■ **Passage to read**
Mary D. Williams breathes new life into historic Stagville through “Songs from Slavery”

Mary D. Williams opened up her performance at the Historic Stagville visitor center with a discussion of the impact of Frederick Douglass, an abolitionist and activist on behalf of enslaved persons in the American south in the 19th century. (Staff photo Tenley Garrett)

It is not uncommon for the average American to be familiar with at least the idea of historic Southern plantations during the slave era of American history. But the reality of plantations and enslavement becomes slightly more unsettling when the truth is close to home.

Historic Stagville, home to one of the largest preserved plantations in North Carolina, sits just within Durham city limits. On March 3, Historic Stagville welcomed Mary D. Williams, a UNC alum and gospel singer, as she led audience members in a musical performance, “Songs from Slavery,” that might have reflected musical practices found on the plantation more than 150 years ago.


The Bennehan family home, probably built around 1787, which hosted the family when they moved to Stagville and founded the plantation. (Staff photo Tenley Garrett)


Williams’ performance combined historical accounts, personal anecdotes and song all in one throughout the roughly full hour of audience engagement. Many of the songs supported the “call-and-response” musical format, whereby Williams would sing a single line and allow for the audience members to repeat back to her, often accompanied by clapping or foot stomping with the rhythm. Williams said that although many scholars would call her work performance art, that does not convey its full character.

“I’m going to take you into my culture as an African-American and on behalf of the ancestors of African-Americans, and I’m going to take you on this journey from slavery up into the Civil Rights movement,” Williams said.

Her performance is especially significant this year, she said, because this year celebrates the 200th birthday of Frederick Douglass. In fact, most of her performance at Stagville focused on the life and memory of the Civil Rights activist and abolitionist whose experience is so well-recorded in his personal narrative, Narrative of the Life of Frederick Douglass, an American Slave.

But before any introduction was made, Williams marched slowly up to the podium, moving her eyes deliberately between each audience member while singing Angela Davis’s “Freedom is a Constant Struggle” in her deep, thunderous voice:


They tell me freedom has been a constant struggle, 

We’ve been struggling for so long… 

We must be free.”


The agony and melancholy in her voice could be felt as it reverberated throughout the small room, filling each audience member with a somber sense of the struggle of which Williams sang.

Perhaps the most insightful piece of information Williams gave to her audience was regarding the operational and practical purpose that music served for many enslaved persons on plantations in the American South. Since enslaved people were forbidden to learn to read and write, songs became instrumental in communication and messaging across plantations, she said.

For example, Williams said the lyrics to “Wade in the water” have a figurative meaning which refers to the understanding of some enslaved persons that they had to cross a river in order to escape the plantation. The words “The Lord calls my name by thunder” to Williams can be deciphered in terms of symbol and metaphor. If “thunder” is taken to mean rain, Williams says that this wording indicates the  understanding of enslaved persons that tracking dogs cannot properly hunt during a rainstorm, making this an ideal time to attempt escape. Similarly, songs like “Heaven on My Mind” likely referred to escaping the South, in addition to the expectation of a heavenly afterlife.

After singing songs pertaining to the time during which Douglass was enslaved, Williams then brought the audience to the Civil Rights era. She focused specifically on the incident in southwest Georgia where children, no more than 10 years old, were taken to jail in response to the freedom marches of the Albany Movement

I hear God’s children, they’re praying for mercy . . . Bells getting higher, buses are comin’, open them cells!”

■ **Data provided**
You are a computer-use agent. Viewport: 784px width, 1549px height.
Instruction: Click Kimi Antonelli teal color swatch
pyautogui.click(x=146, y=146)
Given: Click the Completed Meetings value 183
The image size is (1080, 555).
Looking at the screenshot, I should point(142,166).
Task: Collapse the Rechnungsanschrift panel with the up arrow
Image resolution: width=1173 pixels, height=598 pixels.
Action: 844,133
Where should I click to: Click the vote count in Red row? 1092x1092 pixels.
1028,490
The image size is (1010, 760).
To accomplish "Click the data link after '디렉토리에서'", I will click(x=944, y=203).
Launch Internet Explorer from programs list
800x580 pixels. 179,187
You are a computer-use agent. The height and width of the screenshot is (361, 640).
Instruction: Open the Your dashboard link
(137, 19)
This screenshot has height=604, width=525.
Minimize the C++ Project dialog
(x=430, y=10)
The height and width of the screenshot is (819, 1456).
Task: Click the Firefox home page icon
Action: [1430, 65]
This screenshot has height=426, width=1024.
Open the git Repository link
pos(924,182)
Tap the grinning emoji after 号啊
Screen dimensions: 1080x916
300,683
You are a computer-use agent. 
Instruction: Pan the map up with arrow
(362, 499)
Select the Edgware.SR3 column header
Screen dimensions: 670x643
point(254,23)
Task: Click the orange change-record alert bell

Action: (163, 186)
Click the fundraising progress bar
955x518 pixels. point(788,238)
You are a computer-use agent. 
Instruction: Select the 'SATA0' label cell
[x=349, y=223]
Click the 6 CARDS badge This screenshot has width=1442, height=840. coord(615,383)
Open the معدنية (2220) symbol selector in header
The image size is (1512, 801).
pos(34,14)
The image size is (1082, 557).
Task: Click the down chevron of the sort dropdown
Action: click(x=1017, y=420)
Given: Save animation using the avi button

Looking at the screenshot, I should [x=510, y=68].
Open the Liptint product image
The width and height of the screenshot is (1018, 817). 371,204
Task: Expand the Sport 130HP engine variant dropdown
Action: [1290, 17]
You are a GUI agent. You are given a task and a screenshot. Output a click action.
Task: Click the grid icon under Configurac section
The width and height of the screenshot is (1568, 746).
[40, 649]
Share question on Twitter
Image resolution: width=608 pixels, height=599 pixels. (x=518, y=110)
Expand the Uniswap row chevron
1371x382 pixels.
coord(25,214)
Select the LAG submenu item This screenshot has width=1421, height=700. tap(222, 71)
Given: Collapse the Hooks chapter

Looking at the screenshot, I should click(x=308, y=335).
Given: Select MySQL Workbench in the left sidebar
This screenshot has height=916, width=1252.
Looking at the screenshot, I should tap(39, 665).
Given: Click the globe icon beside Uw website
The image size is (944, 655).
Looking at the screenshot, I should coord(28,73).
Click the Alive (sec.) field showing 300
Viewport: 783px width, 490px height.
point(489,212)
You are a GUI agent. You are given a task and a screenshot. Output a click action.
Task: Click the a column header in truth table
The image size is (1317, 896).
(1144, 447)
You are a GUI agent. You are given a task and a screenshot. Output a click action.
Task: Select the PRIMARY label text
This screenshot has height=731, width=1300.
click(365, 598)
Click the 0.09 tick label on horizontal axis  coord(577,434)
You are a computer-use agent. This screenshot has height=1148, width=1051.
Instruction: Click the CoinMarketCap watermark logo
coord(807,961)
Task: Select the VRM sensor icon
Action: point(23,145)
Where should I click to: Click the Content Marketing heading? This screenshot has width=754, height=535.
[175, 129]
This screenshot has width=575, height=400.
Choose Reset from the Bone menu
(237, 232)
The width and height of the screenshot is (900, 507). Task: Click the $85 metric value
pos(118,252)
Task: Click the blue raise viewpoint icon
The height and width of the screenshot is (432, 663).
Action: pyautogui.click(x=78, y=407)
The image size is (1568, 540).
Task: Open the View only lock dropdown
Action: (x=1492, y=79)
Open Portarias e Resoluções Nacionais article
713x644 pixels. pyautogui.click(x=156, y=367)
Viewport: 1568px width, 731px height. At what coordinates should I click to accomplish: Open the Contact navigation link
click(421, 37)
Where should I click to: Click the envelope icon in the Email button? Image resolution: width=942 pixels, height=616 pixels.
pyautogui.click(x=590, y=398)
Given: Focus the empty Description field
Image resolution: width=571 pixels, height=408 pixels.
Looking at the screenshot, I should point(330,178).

■ **Tasks and exercises**
• A. Condense the paragraph of the Stagville article that begins "Williams’ performance combined" into a shorter version that keeps its main facts.
• B. Starting at the words "But before any" and stopping after "which Williams sang.", restate that part of the Stagville article with "audience member" changed to "listener".

■ **Solution list**
• A. Williams’ roughly hour-long performance mixed historical accounts, personal anecdotes and song. Many songs used a call-and-response format: she sang a line and the audience repeated it, often clapping or stomping in rhythm. She said that the label "performance art," which many scholars use, does not convey the work's full character.

• B.
But before any introduction was made, Williams marched slowly up to the podium, moving her eyes deliberately between each listener while singing Angela Davis’s “Freedom is a Constant Struggle” in her deep, thunderous voice:


They tell me freedom has been a constant struggle, 

We’ve been struggling for so long… 

We must be free.”


The agony and melancholy in her voice could be felt as it reverberated throughout the small room, filling each listener with a somber sense of the struggle of which Williams sang.